Know your data structures – List vs Dictionary vs HashSet
Are there any cases when it doesn’t really matter how your data is structured, as long as you’re fulfilling the task at hand? Or is it always important to use the perfect data structure for the job? Let’s find out!
Those collections have quite different purposes and use cases. Specifically, Lists should be used when all you have to do is stuff like enumerating the items or accessing them randomly via index.
Lists are very similar to plain arrays. Essentially they are an array of items that grow once its current capacity is exceeded. It’s the standard and probably the most used collection. Items can be accessed randomly via the [] operator at constant time. Adding or removing at the end costs O(1) as well, except when capacity is exceeded. Doing it in the beginning or the middle requires all the items to be shifted.
Dictionaries and HashSets instead are specialised collections intended for fast-lookup scenarios. They basically map the item with a key built using an hash function. That key can be later on used to quickly retrieve the associated item.
They both share more or less the same asymptotic complexity for all the operations. The real difference is the fact that with a Dictionary we can create key-value pairs (with the keys being unique), while with an HashSet we’re storing an unordered set of unique items.
It’s also extremely important to note that when using HashSets, items have to properly implement GetHashCode() and Equals() .
On Dictionaries instead that is obviously needed for the Type used as key.

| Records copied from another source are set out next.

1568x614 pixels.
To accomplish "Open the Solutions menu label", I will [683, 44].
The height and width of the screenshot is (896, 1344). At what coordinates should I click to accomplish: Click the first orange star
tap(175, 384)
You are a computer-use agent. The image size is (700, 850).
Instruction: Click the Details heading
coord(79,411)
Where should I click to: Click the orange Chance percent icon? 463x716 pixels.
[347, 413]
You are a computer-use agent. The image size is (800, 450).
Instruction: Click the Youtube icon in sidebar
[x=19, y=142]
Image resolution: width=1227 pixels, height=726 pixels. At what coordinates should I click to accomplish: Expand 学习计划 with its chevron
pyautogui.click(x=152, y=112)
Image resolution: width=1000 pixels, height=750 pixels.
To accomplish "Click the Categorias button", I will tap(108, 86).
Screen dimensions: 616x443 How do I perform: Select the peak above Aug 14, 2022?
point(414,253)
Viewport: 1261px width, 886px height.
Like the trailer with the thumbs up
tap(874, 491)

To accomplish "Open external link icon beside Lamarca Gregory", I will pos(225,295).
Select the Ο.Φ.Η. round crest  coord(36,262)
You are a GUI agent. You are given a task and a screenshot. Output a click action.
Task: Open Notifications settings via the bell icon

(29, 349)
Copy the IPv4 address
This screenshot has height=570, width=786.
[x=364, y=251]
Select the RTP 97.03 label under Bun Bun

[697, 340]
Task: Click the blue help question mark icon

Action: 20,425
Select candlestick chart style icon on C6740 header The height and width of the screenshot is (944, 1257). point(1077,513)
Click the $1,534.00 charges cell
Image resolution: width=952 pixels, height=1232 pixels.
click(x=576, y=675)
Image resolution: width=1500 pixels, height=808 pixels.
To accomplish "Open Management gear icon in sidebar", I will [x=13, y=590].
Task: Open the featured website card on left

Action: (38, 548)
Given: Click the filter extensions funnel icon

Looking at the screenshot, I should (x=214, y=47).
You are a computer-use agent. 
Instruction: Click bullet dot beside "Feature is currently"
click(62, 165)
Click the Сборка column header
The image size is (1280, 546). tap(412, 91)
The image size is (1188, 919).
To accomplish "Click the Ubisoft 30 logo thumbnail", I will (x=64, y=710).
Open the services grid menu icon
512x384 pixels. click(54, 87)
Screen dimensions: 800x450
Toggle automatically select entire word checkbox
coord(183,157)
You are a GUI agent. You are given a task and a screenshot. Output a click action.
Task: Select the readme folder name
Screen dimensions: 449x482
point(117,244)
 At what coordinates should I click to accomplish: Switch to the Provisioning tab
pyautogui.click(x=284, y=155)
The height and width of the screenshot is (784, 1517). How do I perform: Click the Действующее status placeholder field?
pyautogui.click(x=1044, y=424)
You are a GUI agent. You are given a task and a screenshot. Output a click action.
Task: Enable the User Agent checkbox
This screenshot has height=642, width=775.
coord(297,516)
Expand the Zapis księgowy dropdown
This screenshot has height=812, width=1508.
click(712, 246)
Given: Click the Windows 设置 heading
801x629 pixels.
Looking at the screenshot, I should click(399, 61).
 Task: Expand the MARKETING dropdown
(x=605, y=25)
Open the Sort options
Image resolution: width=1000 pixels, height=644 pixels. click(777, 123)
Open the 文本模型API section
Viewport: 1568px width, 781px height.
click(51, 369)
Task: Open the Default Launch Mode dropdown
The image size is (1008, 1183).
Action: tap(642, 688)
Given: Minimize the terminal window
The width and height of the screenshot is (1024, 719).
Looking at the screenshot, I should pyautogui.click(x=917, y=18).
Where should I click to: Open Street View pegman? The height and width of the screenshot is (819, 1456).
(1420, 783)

I wrote a very small profiling application to check lookup times of List, Dictionary and Hashset. Let’s do a quick recap of what these collections are. It first generates an array of Guids and uses it as source dataset while running the tests.
The code is written in C# using .NET Core 2.2 and was executed on a Macbook Pro mid 2012. Here’s is what I’ve got:
Collection creation
Lists here perform definitely better, likely because Dictionaries and HashSets have to pay the cost of creating the hash used as key for every item added.
Collection creation and lookup
Here things start to get interesting: the first case shows the performance of creation and a single lookup. More or less the same stats as simple creation. In the second case instead lookup is performed 1000 times, leading to a net win of Dictionary and HashSets. This is obviously due to the fact that a lookup on a List takes linear time ( O(n) ), being constant instead ( O(1) ) for the other two data structures.
Lookup of a single item
In this case Dictionaries and HashSet win in both executions, due to the fact that the collections have been populated previously.
Lookup in a Where()
For the last example the system is looping over an existing dataset and performing a lookup for the current item. As expected, Dictionaries and HashSet perform definitely better than List.
It’s easy to see that in almost all the cases makes no difference which data structure is used if the dataset is relatively small, less than 10000 items. The only case where the choice matters is when we have the need to cross two collections and do a search.